La pedrada al Presidente y la impunidad de quien la arrojó; el trato desdeñoso del primero a una persona que lo criticaba; la disputa al Estado del monopolio de la fuerza en el sur y los crímenes consiguientes; los violentos desórdenes escolares; los intentos de quemarse a lo bonzo enfrente de La Moneda; el comportamiento de algunos convencionales tildando de traidores a quienes piensan distinto; el envilecimiento de los espacios públicos; el incremento de los delitos violentos; la resistencia a la autoridad; la falta de conciencia de los propios límites intelectuales que exhiben algunos convencionales; la creencia que haber sido elegido para un cargo es la prueba irrefutable de que se cuenta con las competencias para ejercerlo, ¿hay algo que pueda explicar que todo eso ocurra a la vez?
En la sociología clásica ese conjunto de fenómenos recibió un nombre: anomia.
La palabra (que literalmente significa carencia de normas) alude al hecho de que, en ciertos momentos sociales (momentos que pueden tomar años), desaparece toda orientación normativa común y las personas entonces se quedan a solas consigo mismas y con su subjetividad. Y de ahí en adelante todo parece legítimo, desde la pedrada al Presidente, la patada al rector del colegio, la quema de un bus, la demanda de esto o de lo otro, el descuido en el lenguaje. La realidad comienza a perder su silueta y las personas experimentan algo parecido a lo que Freud llamó narcisismo primario: ya no distinguen entre sus deseos y la realidad del mundo en derredor.
Emilio Durkheim (uno de los fundadores de lo que hoy conocemos como sociología) explicaba la anomia como un fenómeno de desclasificación. Las sociedades, explicaba, consisten en una trama invisible que asigna posiciones sociales a los individuos y les confiere un cierto valor. Cada una de esas posiciones establece una cierta orientación de la conducta y crea ciertas expectativas en quienes se relacionan con quien posee la posición del caso. Cuando esa desclasificación se produce se inicia una crisis que solo acaba cuando esa organización invisible se restablece.
Hace falta tiempo —explica Durkheim en su famoso estudio sobre el suicidio— para que la conciencia pública reclasifique a los hombres y las cosas. Hasta que las fuerzas sociales liberadas no vuelvan a encontrar su equilibrio, el valor permanece indeterminado y, por consiguiente, toda reglamentación será defectuosa durante algún tiempo. Ya no se sabe lo que es posible y lo que no, lo que es justo o injusto, qué reivindicaciones y esperanzas son legítimas y cuáles no. Por consiguiente, se aspira a todo. Por eso —concluyó en otro de sus textos—, la anomia puede ser llamada también “el mal del infinito”.
La anomia, este fenómeno que se vive en Chile, no es carencia de racionalidad.
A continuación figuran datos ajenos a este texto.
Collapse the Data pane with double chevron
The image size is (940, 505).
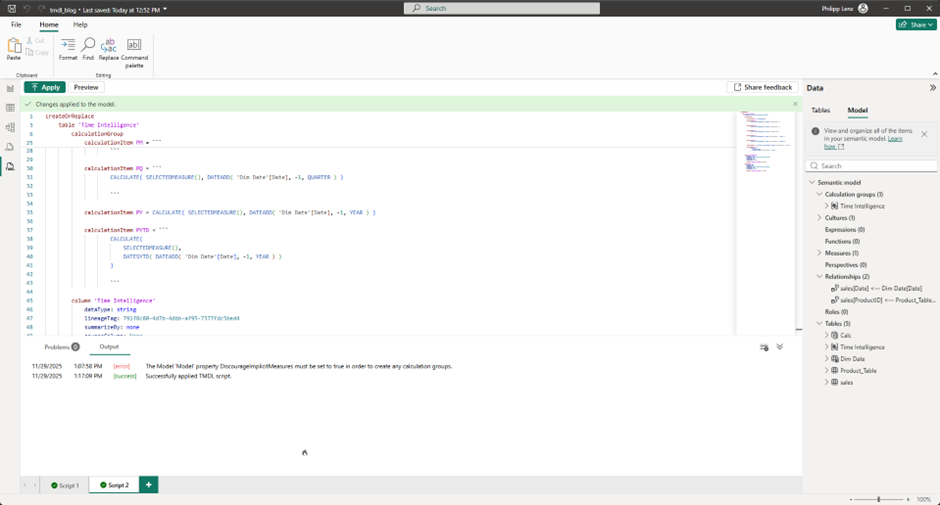pos(932,88)
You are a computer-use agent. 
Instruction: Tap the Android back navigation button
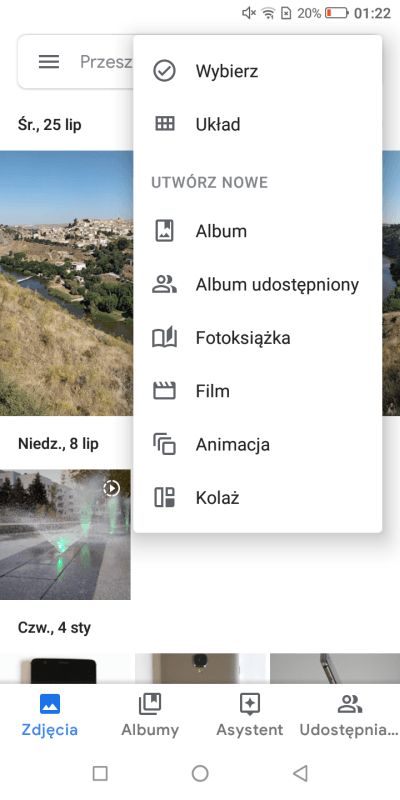tap(300, 773)
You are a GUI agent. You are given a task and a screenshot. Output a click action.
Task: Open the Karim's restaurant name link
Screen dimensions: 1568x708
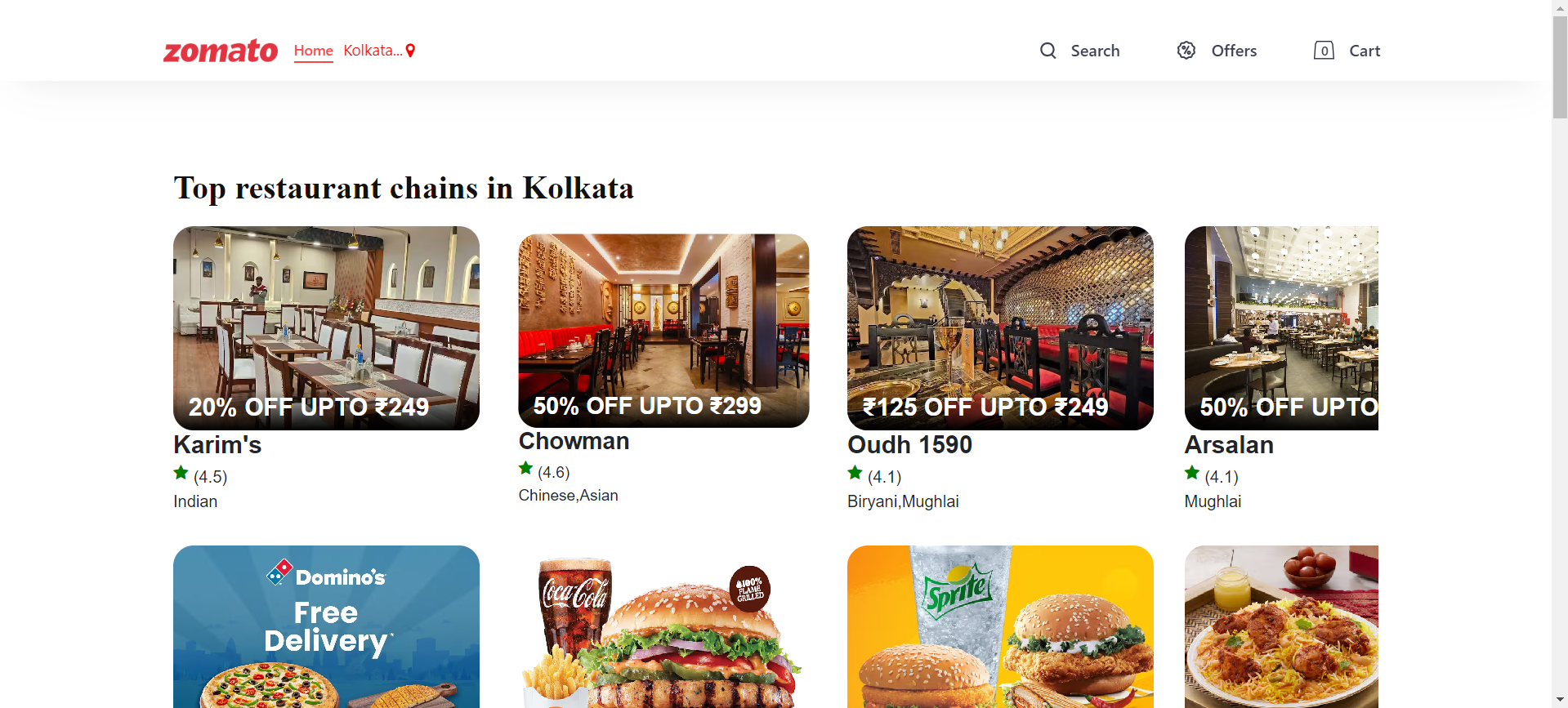pyautogui.click(x=217, y=445)
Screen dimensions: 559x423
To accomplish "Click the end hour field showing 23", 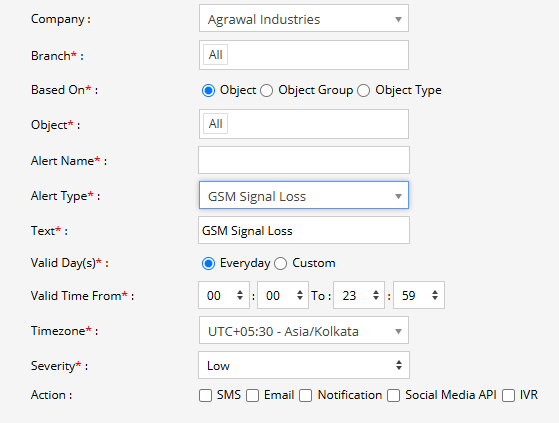I will click(x=359, y=295).
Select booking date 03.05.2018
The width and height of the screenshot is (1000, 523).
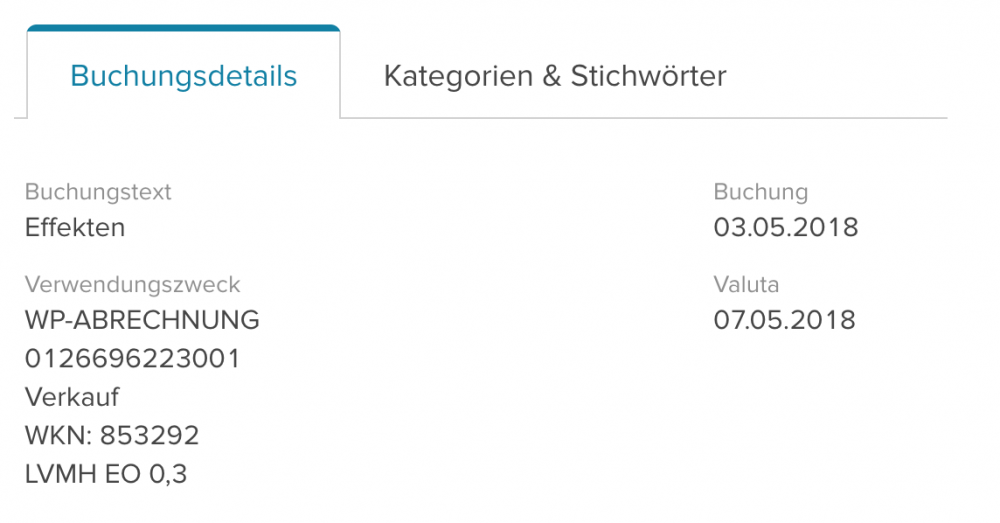coord(785,227)
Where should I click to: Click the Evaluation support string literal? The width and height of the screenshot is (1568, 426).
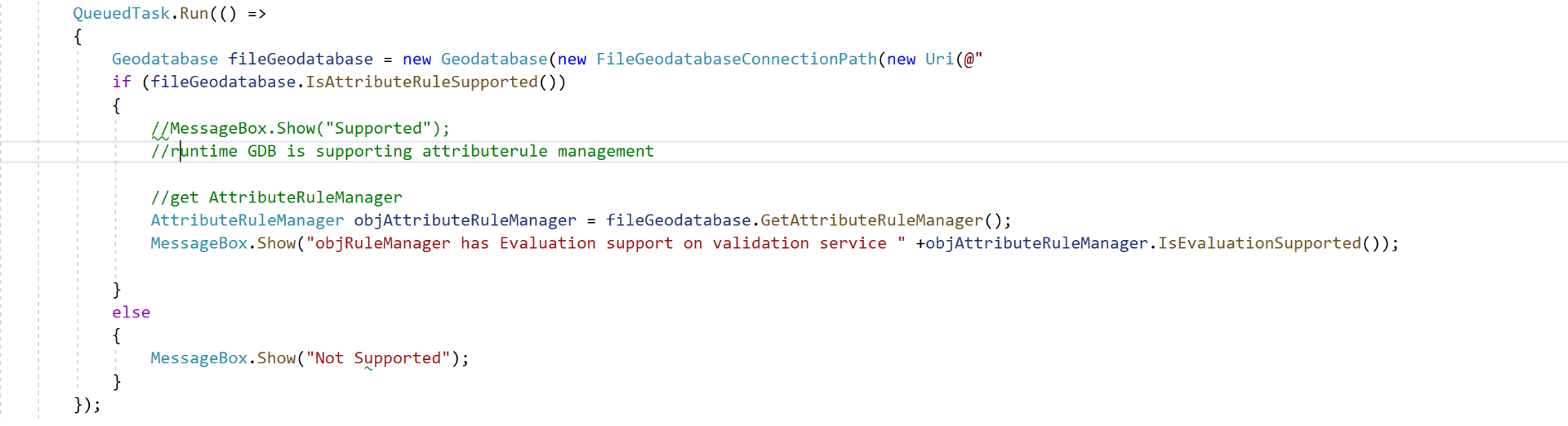pos(605,243)
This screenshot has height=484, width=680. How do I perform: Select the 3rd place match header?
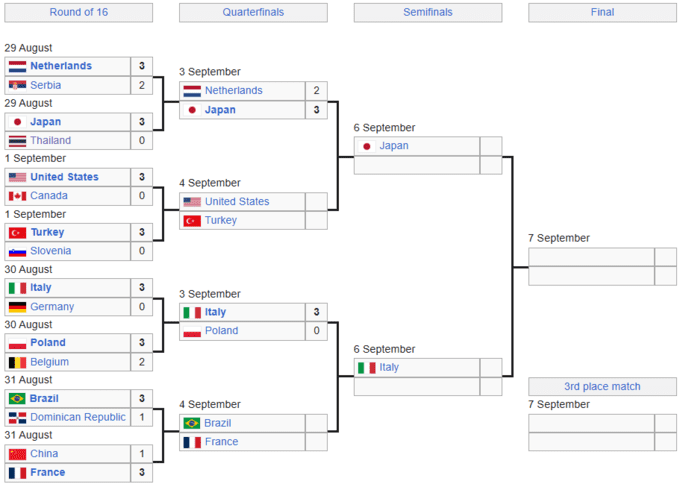(x=602, y=386)
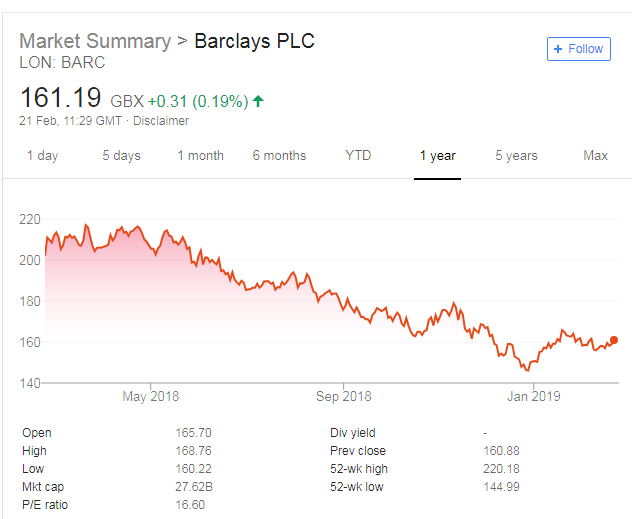Select the 1 year tab

coord(437,156)
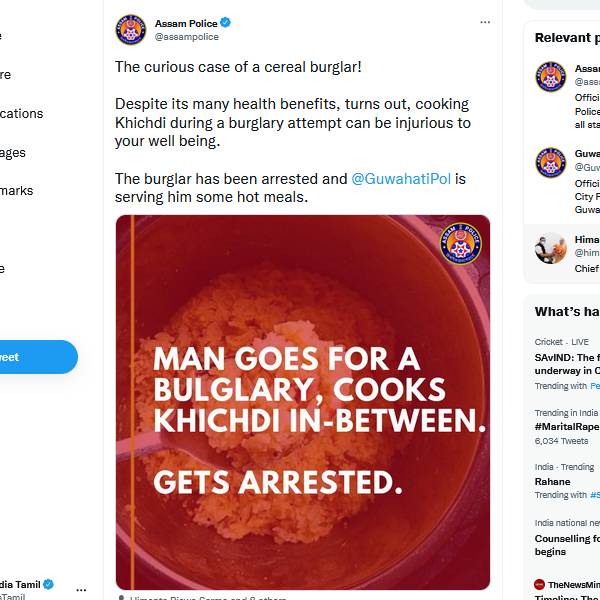Click the verified badge next to India Tamil
This screenshot has height=600, width=600.
(48, 584)
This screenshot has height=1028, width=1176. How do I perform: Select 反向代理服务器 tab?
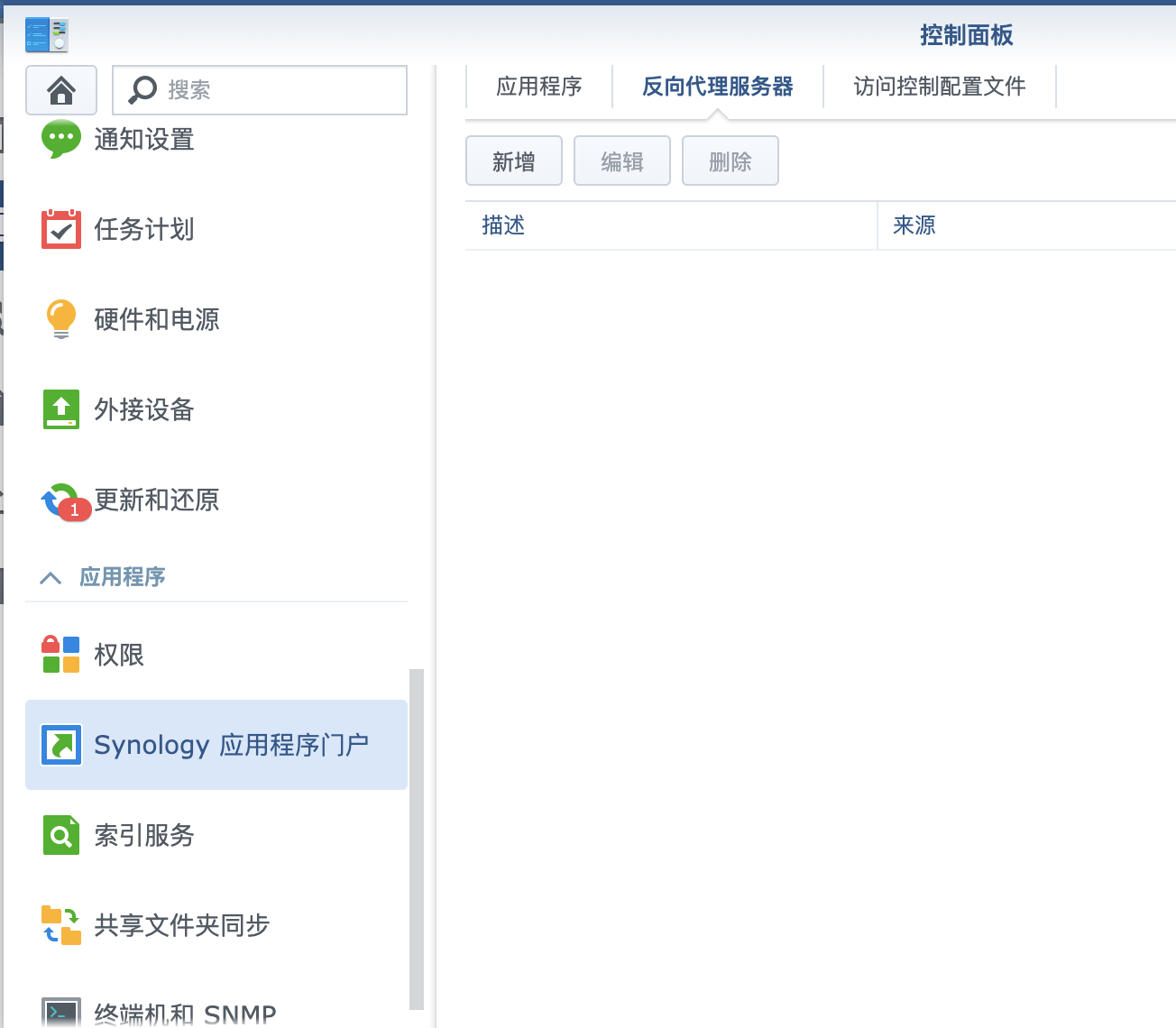(717, 87)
Es algo peor. Es la ausencia de aquellas cosas invisibles que deben existir para que la razón funcione (el sentido de los límites, la conciencia de que no basta desear algo para que sea correcto hacerlo, el pudor, la sobriedad, la pulcritud en el cumplimiento de las tareas, el sentido del deber). Cuando esas cosas faltan se incurre en el delirio, que no es otra cosa que la razón desbocada: la creencia de que basta pensar algo para que ese algo sea posible; ¿no es algo así lo que se observa hoy?, ¿la convicción de que basta que algo se deduzca de algún concepto —sea el lucro, la categoría de sintiente, el género, lo ancestral o lo que fuera— para creer que entonces es posible de ser realizado? Chesterton, el gran escritor inglés, en uno de sus más brillantes textos describe este tipo de conducta delirante de una manera perfecta: loco, dice, es quien lo ha perdido todo menos la razón.
Por supuesto, muchas veces la anomia es, como parece ocurrir en Chile, el otro nombre de un proceso de cambio social, de transformaciones a veces necesarias y urgentes; pero de ser así requiere conducción y autoridad, para que no se frustre o se apague o se deslegitime o fracase. La pregunta es entonces qué hacer para disminuir sus efectos, para lograr que una cierta orientación del comportamiento se recupere.
La opinión de los clásicos es que este tipo de fenómenos se extiende inevitablemente durante un tiempo; pero agregan que para contenerlo es imprescindible que las figuras de autoridad recuerden que una institución es sinónimo de límites; que no resignen su papel cediendo a la tentación de lograr popularidad identificándose con aquellos a quienes deben guiar o gobernar; que no crean que las formas son antiguallas que hay que dejar de lado; que no abandonen el deber de, llegado el caso, ejercer la coacción; que no descuiden el lenguaje ni olviden que las palabras reflejan la manera en que vemos a los otros y al mundo en derredor.
En suma, que las figuras de autoridad hagan todo aquello que en este Chile desclasificado se niegan, por ahora, a hacer.